[Problem description]: Each record below is to be restated word for word.

[Source material]:

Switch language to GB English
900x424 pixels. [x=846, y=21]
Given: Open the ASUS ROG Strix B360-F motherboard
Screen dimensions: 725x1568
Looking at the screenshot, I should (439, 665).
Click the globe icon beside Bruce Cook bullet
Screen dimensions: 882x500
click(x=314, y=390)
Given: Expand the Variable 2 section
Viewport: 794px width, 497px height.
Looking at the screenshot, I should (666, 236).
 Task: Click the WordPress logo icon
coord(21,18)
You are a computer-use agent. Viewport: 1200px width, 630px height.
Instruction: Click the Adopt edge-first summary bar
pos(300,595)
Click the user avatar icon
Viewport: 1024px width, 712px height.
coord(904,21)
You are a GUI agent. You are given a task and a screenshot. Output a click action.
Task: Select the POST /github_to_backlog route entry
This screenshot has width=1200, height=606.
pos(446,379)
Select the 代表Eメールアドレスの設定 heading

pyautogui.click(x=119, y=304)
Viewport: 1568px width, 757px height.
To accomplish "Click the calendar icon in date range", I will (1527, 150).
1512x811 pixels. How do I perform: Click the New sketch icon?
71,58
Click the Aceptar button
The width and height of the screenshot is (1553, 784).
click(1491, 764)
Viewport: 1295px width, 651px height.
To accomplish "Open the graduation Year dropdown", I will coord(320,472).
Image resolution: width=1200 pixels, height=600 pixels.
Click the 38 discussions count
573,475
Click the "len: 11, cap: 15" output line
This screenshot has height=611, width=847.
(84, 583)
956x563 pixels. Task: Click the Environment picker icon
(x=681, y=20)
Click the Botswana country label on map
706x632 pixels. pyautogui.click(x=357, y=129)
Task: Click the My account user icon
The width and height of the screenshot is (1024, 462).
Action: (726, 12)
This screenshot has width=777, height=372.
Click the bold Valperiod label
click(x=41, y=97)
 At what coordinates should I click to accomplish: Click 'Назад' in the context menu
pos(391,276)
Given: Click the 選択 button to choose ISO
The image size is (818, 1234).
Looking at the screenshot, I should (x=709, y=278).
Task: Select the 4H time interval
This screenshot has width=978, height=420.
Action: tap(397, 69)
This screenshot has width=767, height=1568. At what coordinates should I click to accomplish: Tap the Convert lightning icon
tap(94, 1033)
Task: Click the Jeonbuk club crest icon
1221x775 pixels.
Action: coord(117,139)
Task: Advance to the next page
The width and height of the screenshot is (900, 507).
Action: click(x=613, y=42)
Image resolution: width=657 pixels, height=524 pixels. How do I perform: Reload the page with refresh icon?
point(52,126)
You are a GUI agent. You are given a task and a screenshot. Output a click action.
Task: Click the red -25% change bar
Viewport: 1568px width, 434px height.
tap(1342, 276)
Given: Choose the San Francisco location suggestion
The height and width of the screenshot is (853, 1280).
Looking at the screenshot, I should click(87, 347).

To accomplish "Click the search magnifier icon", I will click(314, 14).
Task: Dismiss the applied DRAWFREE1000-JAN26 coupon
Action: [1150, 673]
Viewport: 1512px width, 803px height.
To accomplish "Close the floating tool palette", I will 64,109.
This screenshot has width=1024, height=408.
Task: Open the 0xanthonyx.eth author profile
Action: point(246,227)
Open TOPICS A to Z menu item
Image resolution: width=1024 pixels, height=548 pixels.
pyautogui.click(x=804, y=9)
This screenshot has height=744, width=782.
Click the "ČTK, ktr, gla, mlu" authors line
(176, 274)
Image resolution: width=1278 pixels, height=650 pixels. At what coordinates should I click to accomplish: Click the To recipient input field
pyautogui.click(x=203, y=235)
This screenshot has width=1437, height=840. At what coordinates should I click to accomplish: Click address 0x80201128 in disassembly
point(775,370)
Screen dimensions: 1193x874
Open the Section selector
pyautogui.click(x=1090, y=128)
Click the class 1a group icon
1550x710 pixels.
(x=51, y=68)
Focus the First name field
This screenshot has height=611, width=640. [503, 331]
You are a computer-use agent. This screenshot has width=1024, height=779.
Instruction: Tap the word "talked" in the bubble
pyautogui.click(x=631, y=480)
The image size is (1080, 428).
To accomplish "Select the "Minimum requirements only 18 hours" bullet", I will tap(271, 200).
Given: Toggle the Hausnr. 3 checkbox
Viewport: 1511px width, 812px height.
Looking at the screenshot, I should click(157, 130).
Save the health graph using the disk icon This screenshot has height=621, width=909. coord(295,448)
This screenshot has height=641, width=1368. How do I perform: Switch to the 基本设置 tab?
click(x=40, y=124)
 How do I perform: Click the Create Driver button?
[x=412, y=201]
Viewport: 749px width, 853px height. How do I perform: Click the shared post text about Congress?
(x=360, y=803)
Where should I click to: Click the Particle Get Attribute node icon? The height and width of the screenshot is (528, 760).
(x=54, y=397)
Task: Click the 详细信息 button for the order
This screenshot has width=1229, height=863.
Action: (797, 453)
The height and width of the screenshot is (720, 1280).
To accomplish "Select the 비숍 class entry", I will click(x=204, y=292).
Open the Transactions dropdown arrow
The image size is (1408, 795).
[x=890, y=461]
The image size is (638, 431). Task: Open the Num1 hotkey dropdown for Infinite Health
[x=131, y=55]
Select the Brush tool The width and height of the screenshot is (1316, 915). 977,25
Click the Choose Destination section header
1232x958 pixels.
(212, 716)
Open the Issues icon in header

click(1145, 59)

[Result of this exercise]:
Switch language to GB English
900x424 pixels. [x=846, y=21]
Given: Open the ASUS ROG Strix B360-F motherboard
Screen dimensions: 725x1568
Looking at the screenshot, I should (439, 665).
Click the globe icon beside Bruce Cook bullet
Screen dimensions: 882x500
click(x=314, y=390)
Given: Expand the Variable 2 section
Viewport: 794px width, 497px height.
Looking at the screenshot, I should (666, 236).
 Task: Click the WordPress logo icon
coord(21,18)
You are a computer-use agent. Viewport: 1200px width, 630px height.
Instruction: Click the Adopt edge-first summary bar
pos(300,595)
Click the user avatar icon
Viewport: 1024px width, 712px height.
coord(904,21)
You are a GUI agent. You are given a task and a screenshot. Output a click action.
Task: Select the POST /github_to_backlog route entry
This screenshot has width=1200, height=606.
pos(446,379)
Select the 代表Eメールアドレスの設定 heading

pyautogui.click(x=119, y=304)
Viewport: 1568px width, 757px height.
To accomplish "Click the calendar icon in date range", I will (1527, 150).
1512x811 pixels. How do I perform: Click the New sketch icon?
71,58
Click the Aceptar button
The width and height of the screenshot is (1553, 784).
click(1491, 764)
Viewport: 1295px width, 651px height.
To accomplish "Open the graduation Year dropdown", I will coord(320,472).
Image resolution: width=1200 pixels, height=600 pixels.
Click the 38 discussions count
573,475
Click the "len: 11, cap: 15" output line
This screenshot has height=611, width=847.
(84, 583)
956x563 pixels. Task: Click the Environment picker icon
(x=681, y=20)
Click the Botswana country label on map
706x632 pixels. pyautogui.click(x=357, y=129)
Task: Click the My account user icon
The width and height of the screenshot is (1024, 462).
Action: (726, 12)
This screenshot has width=777, height=372.
Click the bold Valperiod label
click(x=41, y=97)
 At what coordinates should I click to accomplish: Click 'Назад' in the context menu
pos(391,276)
Given: Click the 選択 button to choose ISO
The image size is (818, 1234).
Looking at the screenshot, I should (x=709, y=278).
Task: Select the 4H time interval
This screenshot has width=978, height=420.
Action: tap(397, 69)
This screenshot has width=767, height=1568. At what coordinates should I click to accomplish: Tap the Convert lightning icon
tap(94, 1033)
Task: Click the Jeonbuk club crest icon
1221x775 pixels.
Action: coord(117,139)
Task: Advance to the next page
The width and height of the screenshot is (900, 507).
Action: click(x=613, y=42)
Image resolution: width=657 pixels, height=524 pixels. How do I perform: Reload the page with refresh icon?
point(52,126)
You are a GUI agent. You are given a task and a screenshot. Output a click action.
Task: Click the red -25% change bar
Viewport: 1568px width, 434px height.
tap(1342, 276)
Given: Choose the San Francisco location suggestion
The height and width of the screenshot is (853, 1280).
Looking at the screenshot, I should click(87, 347).

To accomplish "Click the search magnifier icon", I will click(314, 14).
Task: Dismiss the applied DRAWFREE1000-JAN26 coupon
Action: [1150, 673]
Viewport: 1512px width, 803px height.
To accomplish "Close the floating tool palette", I will 64,109.
This screenshot has width=1024, height=408.
Task: Open the 0xanthonyx.eth author profile
Action: point(246,227)
Open TOPICS A to Z menu item
Image resolution: width=1024 pixels, height=548 pixels.
pyautogui.click(x=804, y=9)
This screenshot has height=744, width=782.
Click the "ČTK, ktr, gla, mlu" authors line
(176, 274)
Image resolution: width=1278 pixels, height=650 pixels. At what coordinates should I click to accomplish: Click the To recipient input field
pyautogui.click(x=203, y=235)
This screenshot has width=1437, height=840. At what coordinates should I click to accomplish: Click address 0x80201128 in disassembly
point(775,370)
Screen dimensions: 1193x874
Open the Section selector
pyautogui.click(x=1090, y=128)
Click the class 1a group icon
1550x710 pixels.
(x=51, y=68)
Focus the First name field
This screenshot has height=611, width=640. [503, 331]
You are a computer-use agent. This screenshot has width=1024, height=779.
Instruction: Tap the word "talked" in the bubble
pyautogui.click(x=631, y=480)
The image size is (1080, 428).
To accomplish "Select the "Minimum requirements only 18 hours" bullet", I will tap(271, 200).
Given: Toggle the Hausnr. 3 checkbox
Viewport: 1511px width, 812px height.
Looking at the screenshot, I should click(157, 130).
Save the health graph using the disk icon This screenshot has height=621, width=909. coord(295,448)
This screenshot has height=641, width=1368. How do I perform: Switch to the 基本设置 tab?
click(x=40, y=124)
 How do I perform: Click the Create Driver button?
[x=412, y=201]
Viewport: 749px width, 853px height. How do I perform: Click the shared post text about Congress?
(x=360, y=803)
Where should I click to: Click the Particle Get Attribute node icon? The height and width of the screenshot is (528, 760).
(x=54, y=397)
Task: Click the 详细信息 button for the order
This screenshot has width=1229, height=863.
Action: (797, 453)
The height and width of the screenshot is (720, 1280).
To accomplish "Select the 비숍 class entry", I will click(x=204, y=292).
Open the Transactions dropdown arrow
The image size is (1408, 795).
[x=890, y=461]
The image size is (638, 431). Task: Open the Num1 hotkey dropdown for Infinite Health
[x=131, y=55]
Select the Brush tool The width and height of the screenshot is (1316, 915). 977,25
Click the Choose Destination section header
1232x958 pixels.
(212, 716)
Open the Issues icon in header

click(1145, 59)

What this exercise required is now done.